DATA IN THIS EXERCISE: Begin

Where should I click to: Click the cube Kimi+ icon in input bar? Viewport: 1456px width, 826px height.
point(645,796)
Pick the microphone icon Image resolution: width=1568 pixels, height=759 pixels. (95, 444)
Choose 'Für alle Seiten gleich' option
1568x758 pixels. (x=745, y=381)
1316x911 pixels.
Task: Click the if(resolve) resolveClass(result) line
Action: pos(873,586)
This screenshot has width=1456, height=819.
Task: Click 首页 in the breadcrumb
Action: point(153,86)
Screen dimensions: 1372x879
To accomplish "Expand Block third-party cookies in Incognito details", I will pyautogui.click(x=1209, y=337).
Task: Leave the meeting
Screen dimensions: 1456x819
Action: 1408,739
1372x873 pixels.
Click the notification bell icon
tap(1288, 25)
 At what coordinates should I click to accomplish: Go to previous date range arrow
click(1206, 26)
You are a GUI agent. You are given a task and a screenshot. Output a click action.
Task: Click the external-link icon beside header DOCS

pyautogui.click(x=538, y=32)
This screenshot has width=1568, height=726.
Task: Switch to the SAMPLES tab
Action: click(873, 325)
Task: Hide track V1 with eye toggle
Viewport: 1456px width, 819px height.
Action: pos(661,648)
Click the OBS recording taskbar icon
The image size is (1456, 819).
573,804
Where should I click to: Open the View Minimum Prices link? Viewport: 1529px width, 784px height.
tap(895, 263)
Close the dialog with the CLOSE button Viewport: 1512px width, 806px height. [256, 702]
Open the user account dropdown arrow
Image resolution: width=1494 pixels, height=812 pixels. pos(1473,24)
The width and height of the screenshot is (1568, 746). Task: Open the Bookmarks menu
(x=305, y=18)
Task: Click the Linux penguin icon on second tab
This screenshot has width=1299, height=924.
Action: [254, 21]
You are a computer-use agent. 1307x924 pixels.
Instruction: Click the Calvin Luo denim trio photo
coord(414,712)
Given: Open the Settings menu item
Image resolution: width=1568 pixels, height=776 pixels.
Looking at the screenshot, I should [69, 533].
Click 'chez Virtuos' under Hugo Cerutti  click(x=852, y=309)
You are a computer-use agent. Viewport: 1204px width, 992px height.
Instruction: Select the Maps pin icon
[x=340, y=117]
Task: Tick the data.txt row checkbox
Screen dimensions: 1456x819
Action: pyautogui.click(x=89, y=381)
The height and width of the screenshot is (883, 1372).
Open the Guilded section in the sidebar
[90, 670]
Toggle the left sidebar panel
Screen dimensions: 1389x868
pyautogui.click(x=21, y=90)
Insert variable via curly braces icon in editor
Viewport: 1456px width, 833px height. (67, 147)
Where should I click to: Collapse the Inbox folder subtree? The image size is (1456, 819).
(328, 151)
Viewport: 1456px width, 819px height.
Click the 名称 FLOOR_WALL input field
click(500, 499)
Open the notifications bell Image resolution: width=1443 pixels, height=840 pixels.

DATA IN THIS EXERCISE: End

**WORK TASK**
Set down exactly, and only, the lines from the one containing "Where should I click to: Open" to the final line of the data.

**WRITTEN REPLY**
Where should I click to: Open the View Minimum Prices link? Viewport: 1529px width, 784px height.
tap(895, 263)
Close the dialog with the CLOSE button Viewport: 1512px width, 806px height. [256, 702]
Open the user account dropdown arrow
Image resolution: width=1494 pixels, height=812 pixels. pos(1473,24)
The width and height of the screenshot is (1568, 746). Task: Open the Bookmarks menu
(x=305, y=18)
Task: Click the Linux penguin icon on second tab
This screenshot has width=1299, height=924.
Action: [254, 21]
You are a computer-use agent. 1307x924 pixels.
Instruction: Click the Calvin Luo denim trio photo
coord(414,712)
Given: Open the Settings menu item
Image resolution: width=1568 pixels, height=776 pixels.
Looking at the screenshot, I should [69, 533].
Click 'chez Virtuos' under Hugo Cerutti  click(x=852, y=309)
You are a computer-use agent. Viewport: 1204px width, 992px height.
Instruction: Select the Maps pin icon
[x=340, y=117]
Task: Tick the data.txt row checkbox
Screen dimensions: 1456x819
Action: pyautogui.click(x=89, y=381)
The height and width of the screenshot is (883, 1372).
Open the Guilded section in the sidebar
[90, 670]
Toggle the left sidebar panel
Screen dimensions: 1389x868
pyautogui.click(x=21, y=90)
Insert variable via curly braces icon in editor
Viewport: 1456px width, 833px height. (67, 147)
Where should I click to: Collapse the Inbox folder subtree? The image size is (1456, 819).
(328, 151)
Viewport: 1456px width, 819px height.
Click the 名称 FLOOR_WALL input field
click(500, 499)
Open the notifications bell Image resolution: width=1443 pixels, height=840 pixels.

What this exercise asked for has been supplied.